A coffin draped with the Tricolour was carried by a group protesting that “Neutrality is dead”. Others were objecting to septic tank and water charges as well as education cuts and the EU fiscal treaty.

When the protesters arrived at the conference centre shortly after 3pm, the doors were immediately closed and only members of the news media were allowed out, with a Labour official stressing that this was at their own risk. Some of the afternoon sessions were postponed.

At 3.20pm a group of about 100 protesters broke through a barrier of gardaí and security personnel to enter the courtyard in front of the Bailey Allen Hall.
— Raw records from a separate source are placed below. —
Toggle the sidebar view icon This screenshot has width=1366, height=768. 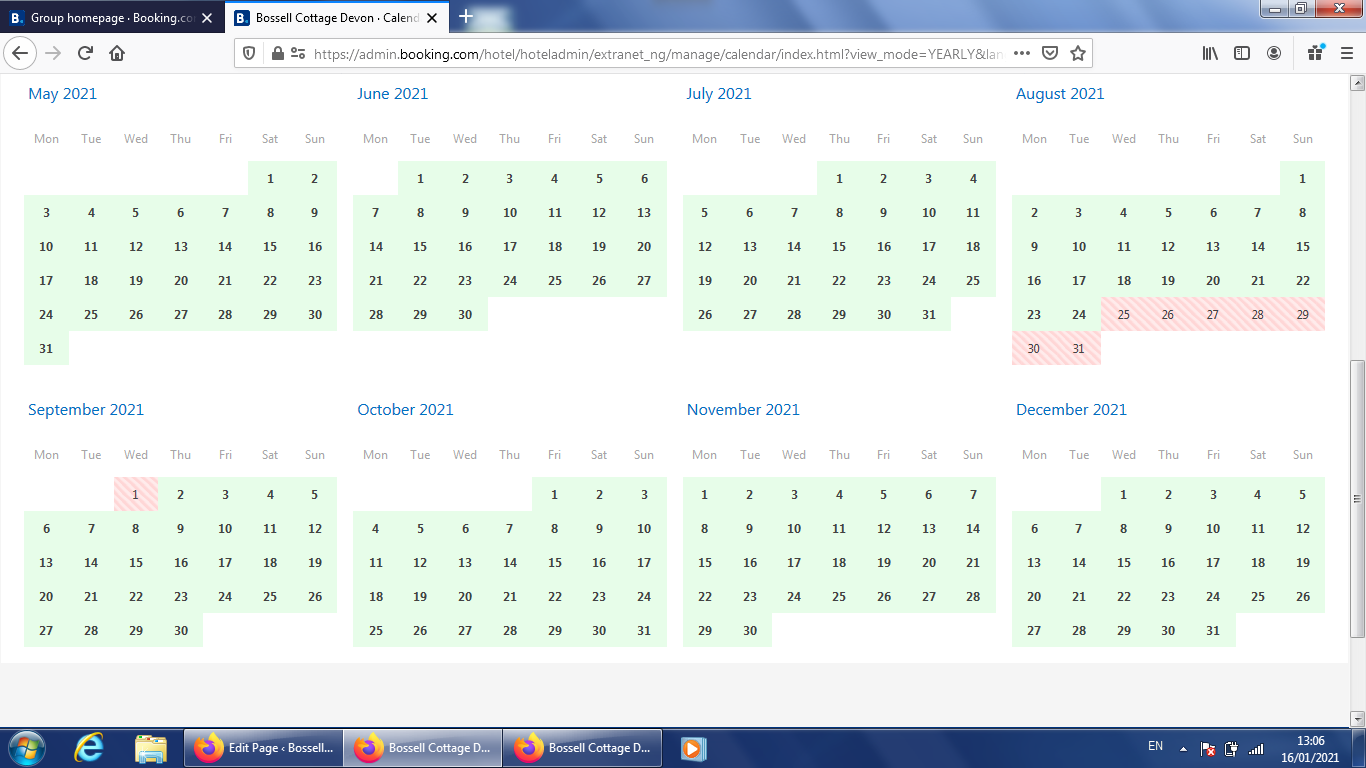[x=1241, y=54]
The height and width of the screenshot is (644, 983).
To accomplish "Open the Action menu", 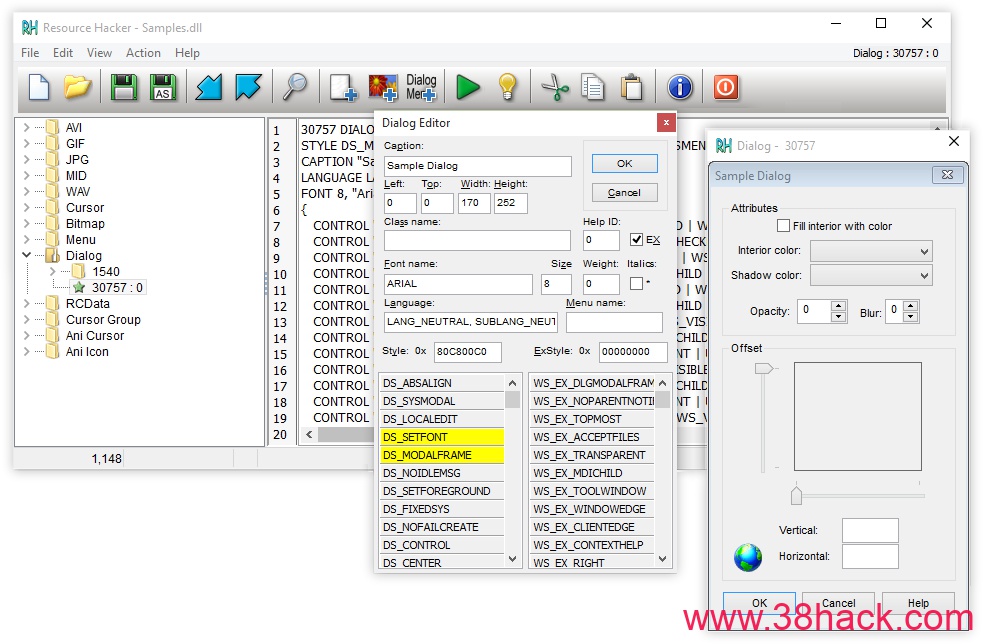I will click(143, 53).
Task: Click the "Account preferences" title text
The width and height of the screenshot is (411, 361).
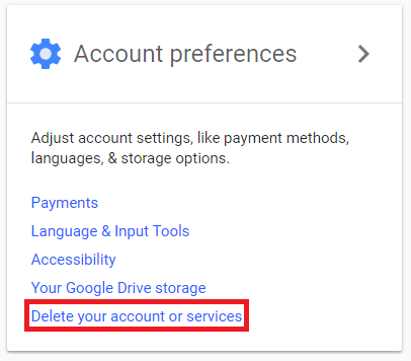Action: point(185,54)
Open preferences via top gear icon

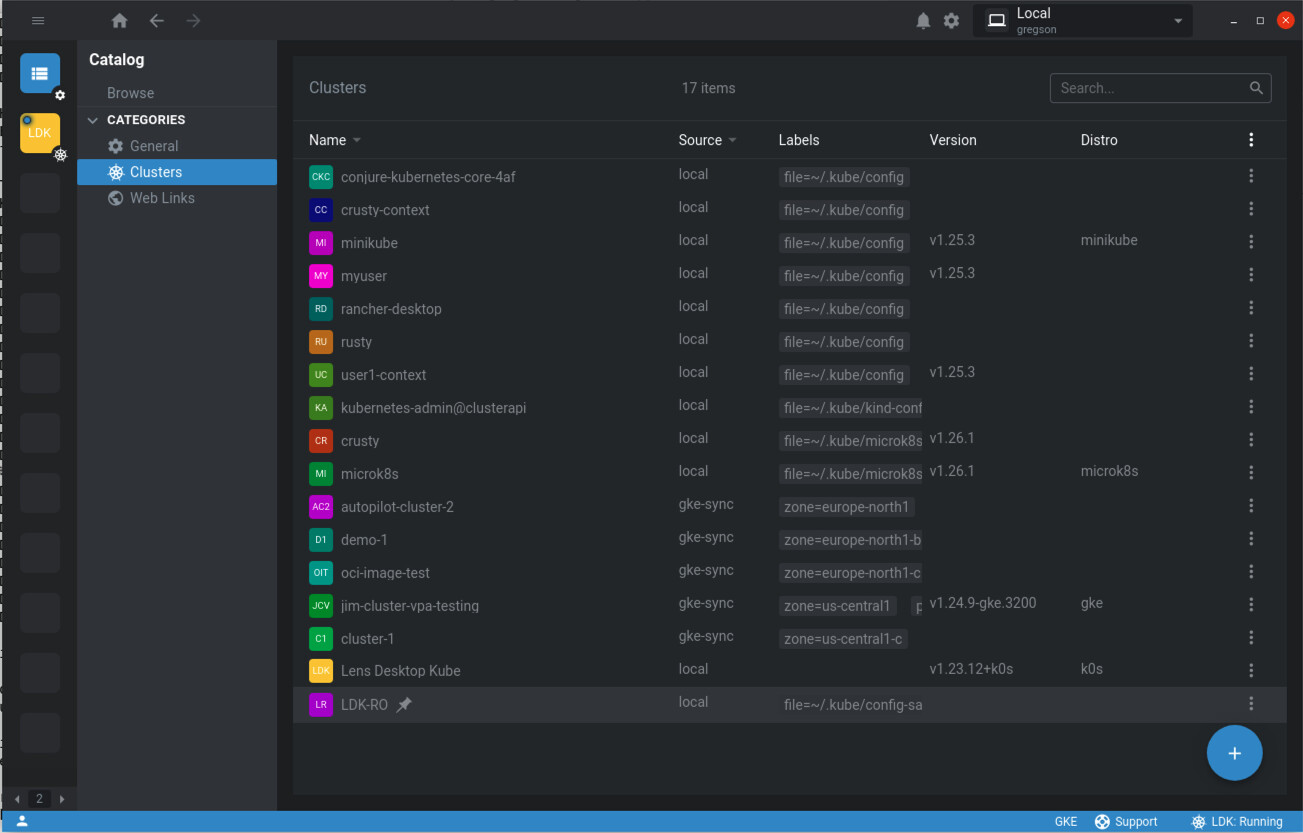951,21
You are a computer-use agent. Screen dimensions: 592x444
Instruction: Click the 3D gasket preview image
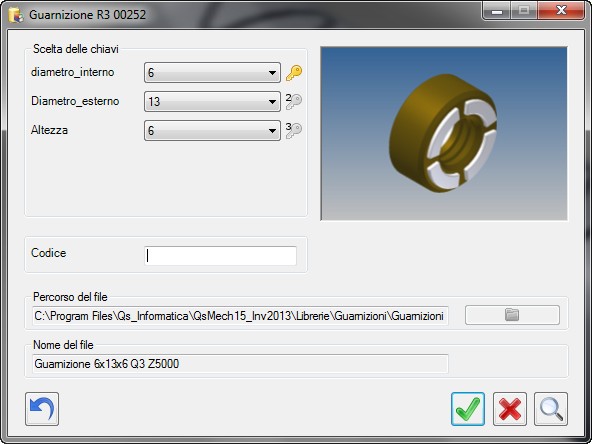tap(444, 134)
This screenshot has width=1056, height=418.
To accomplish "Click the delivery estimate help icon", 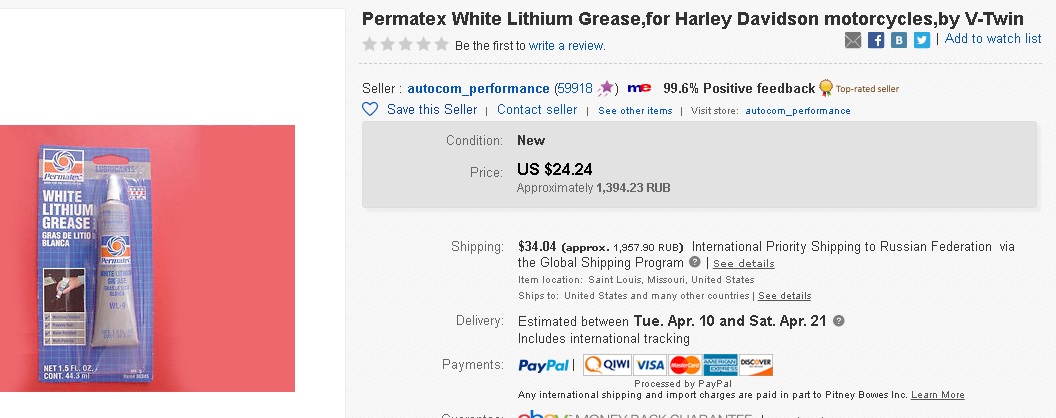I will [x=839, y=321].
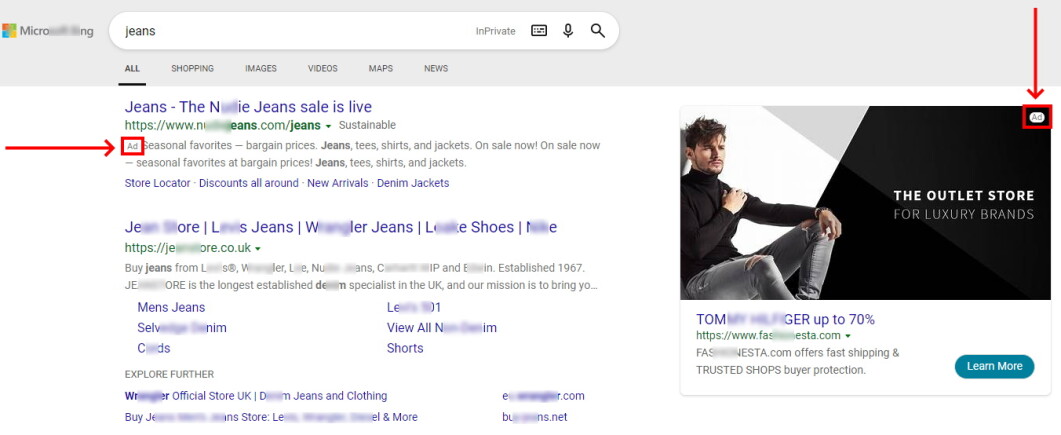This screenshot has width=1061, height=435.
Task: Go to the NEWS tab
Action: pos(436,68)
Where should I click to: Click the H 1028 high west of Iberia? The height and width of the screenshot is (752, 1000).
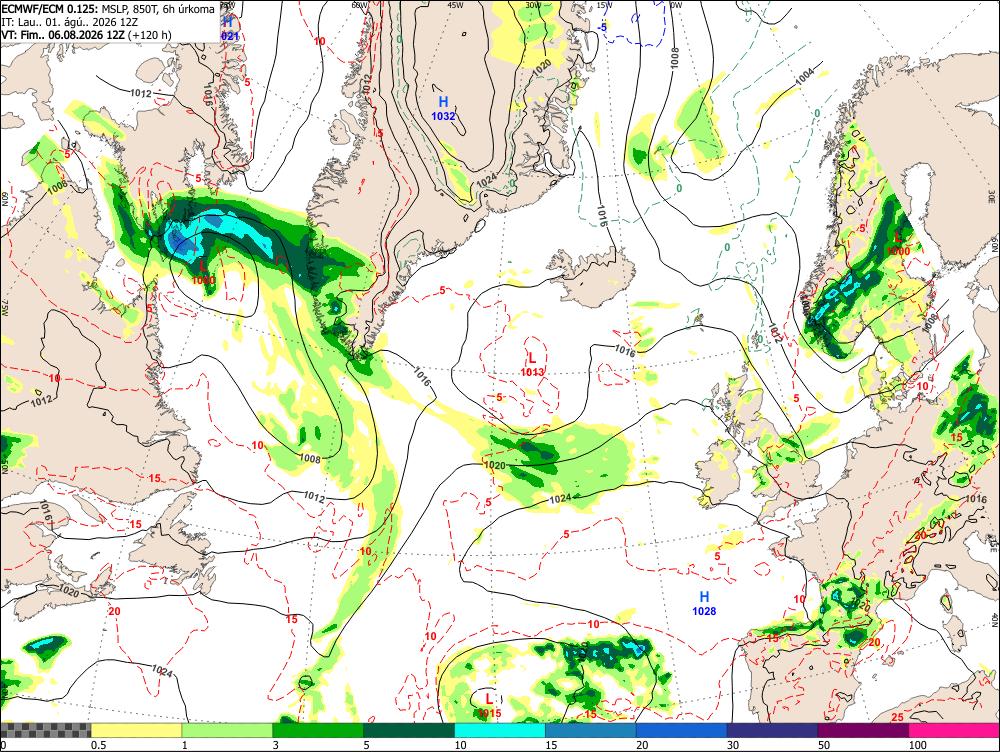(704, 603)
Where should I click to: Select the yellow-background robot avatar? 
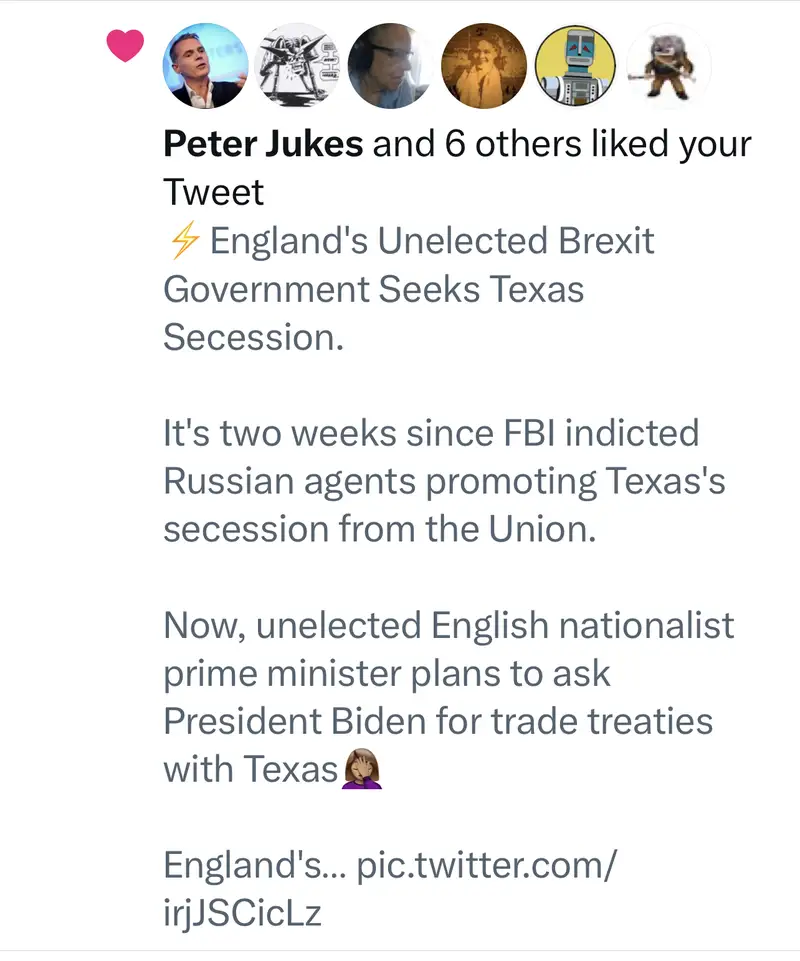(575, 66)
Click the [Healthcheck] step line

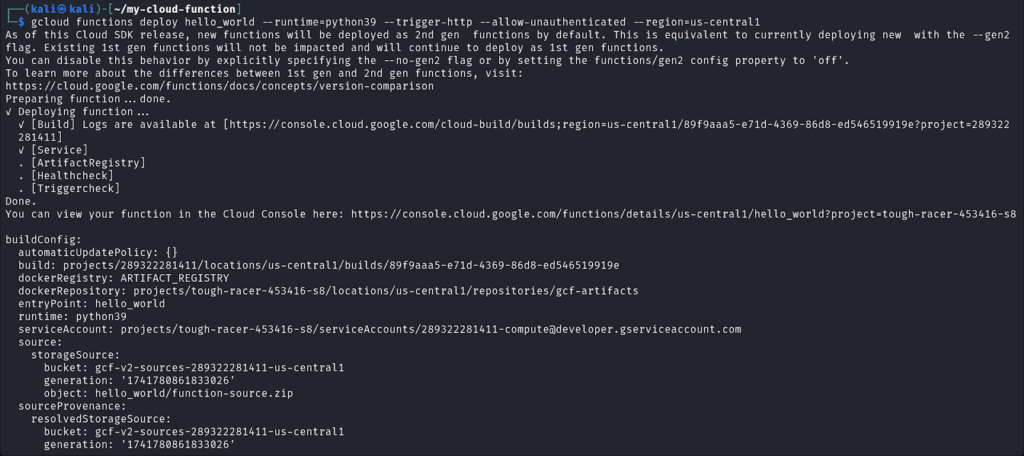75,175
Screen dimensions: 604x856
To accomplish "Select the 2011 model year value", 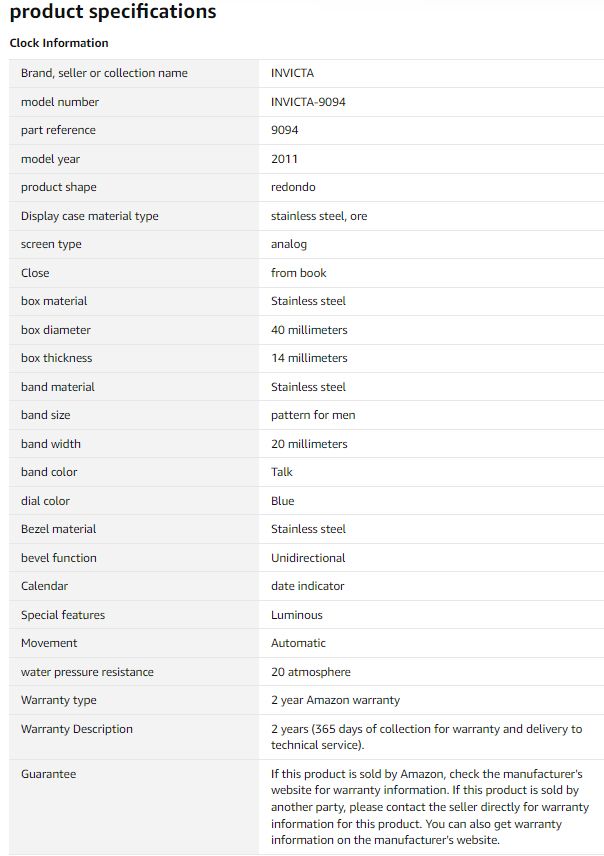I will tap(284, 159).
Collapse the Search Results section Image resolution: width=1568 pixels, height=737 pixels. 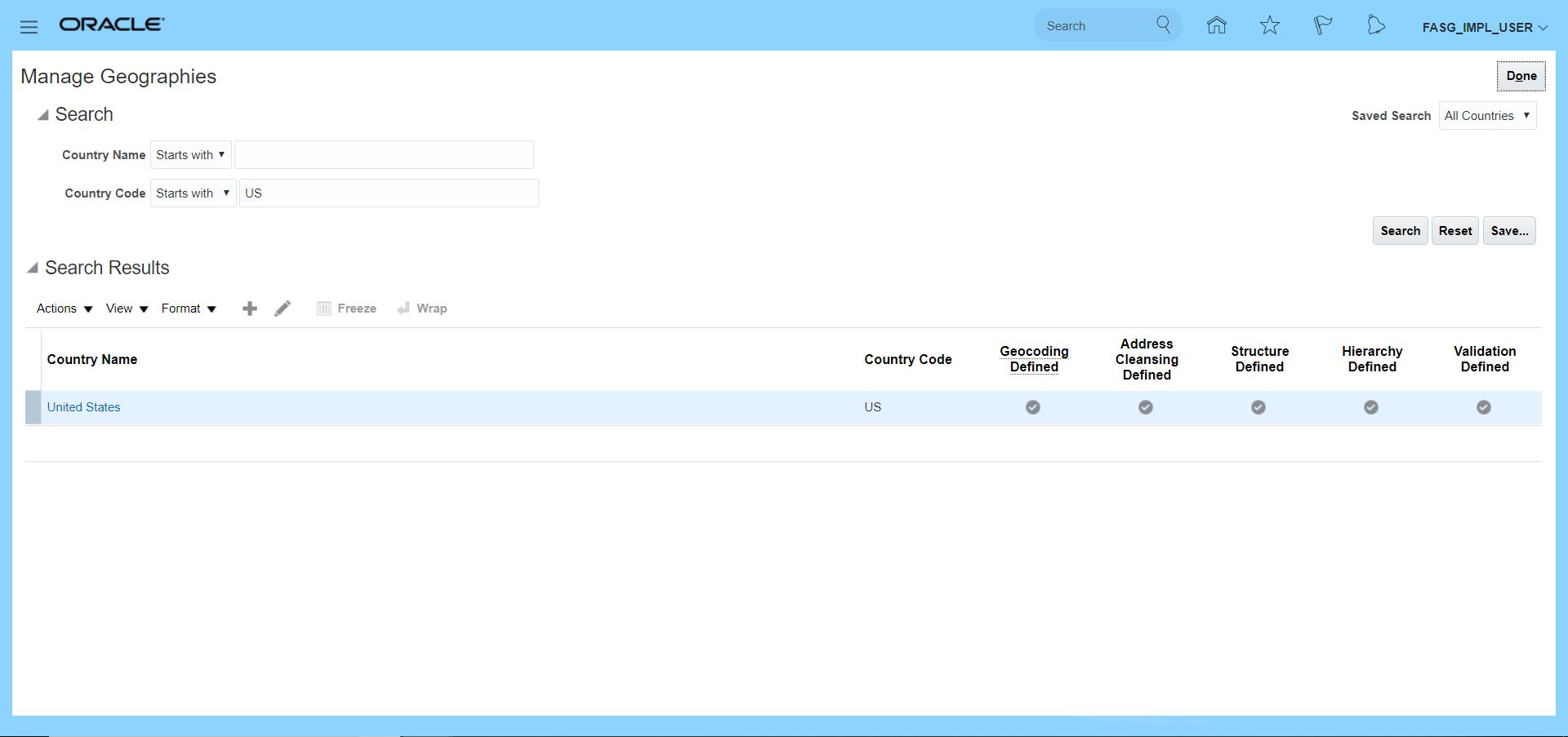[x=33, y=269]
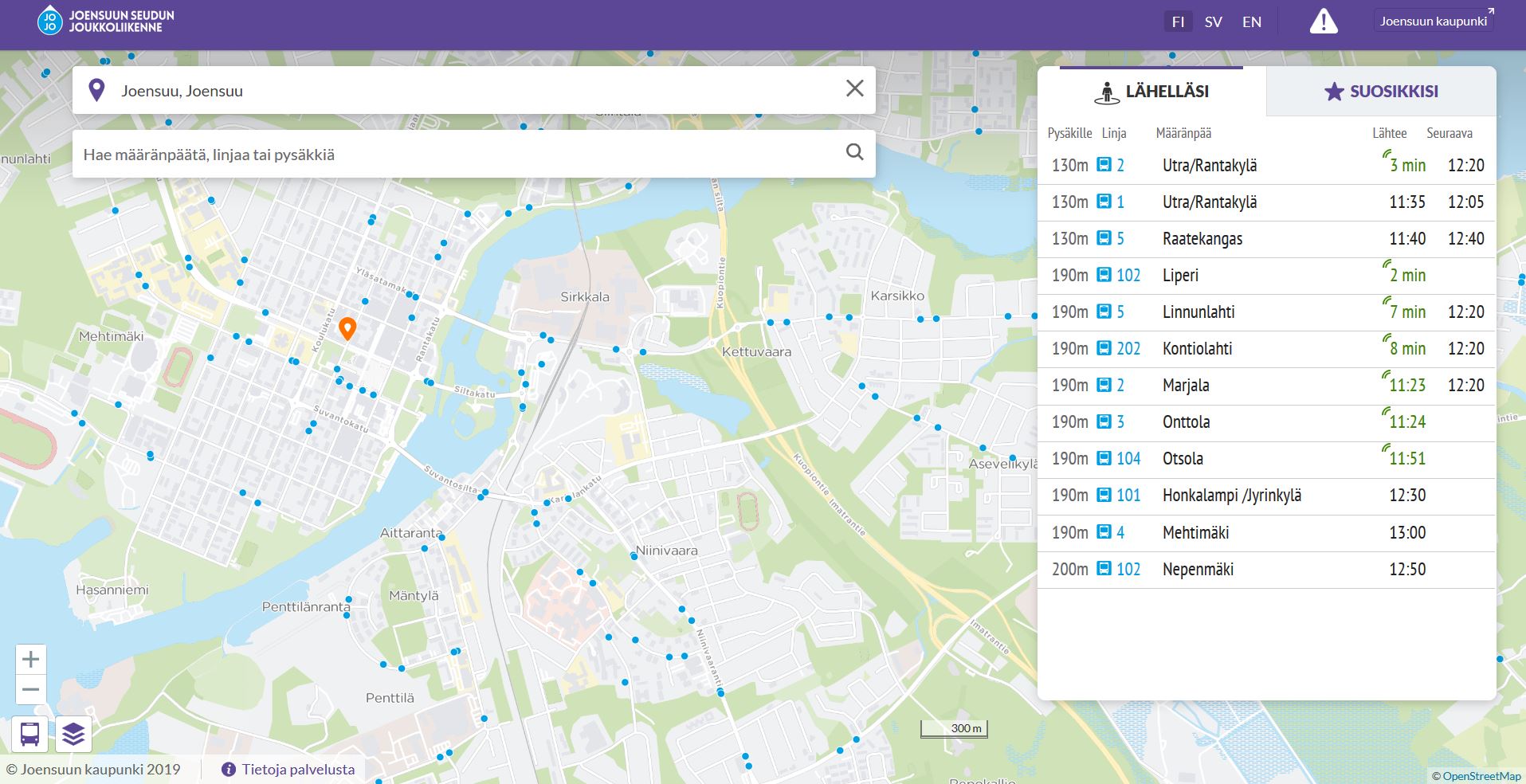Open the disruption warning triangle icon
Screen dimensions: 1526x784
coord(1324,22)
A sitdown was staged about ten metres from the front door. The tricolour-draped coffin seen at an earlier stage of the protest was now brought to the main entrance with a red Labour rose placed on top of it.

Slogans such as “Labour Party, we know you; You’re a f---ing Blueshirt too” and “The people united will never be defeated” were chanted by the protesters.

A copy of the conference agenda was burned amid chants of “Revolution, revolution.”

A second group of protesters, now numbering several hundred, broke through the police barrier at 3.32 pm. The force of 24 uniformed gardaí regrouped at the main entrance to the hall.

A teacher who was observing the protest remarked that it was about more than the household charge: “It’s the precarious existence of the youth of this country that has them angry.”

At 4pm, Garda reinforcements arrived in a van, to mock applause from the crowd. A placard proclaimed, “F--- the police” and another said: “Kenny and Gilmore are Angela’s asses [sic].”

Independent TD Luke ‘Ming’ Flanagan, who was observing the clashes said: “The Labour Party are paying the price for the lies they told people at the general election.”

Commenting on the clashes between protesters and gardaí, he said: “It would be preferable if that didn’t happen: it wasn’t ideal, but people are annoyed.”

He added that Labour ministers Eamon Gilmore and Pat Rabbitte were “quite good” at protesting in their day.

There was some hostility towards the news media among protesters with reporters being challenged to show their credentials to prove that they were not members of the Garda Special Branch.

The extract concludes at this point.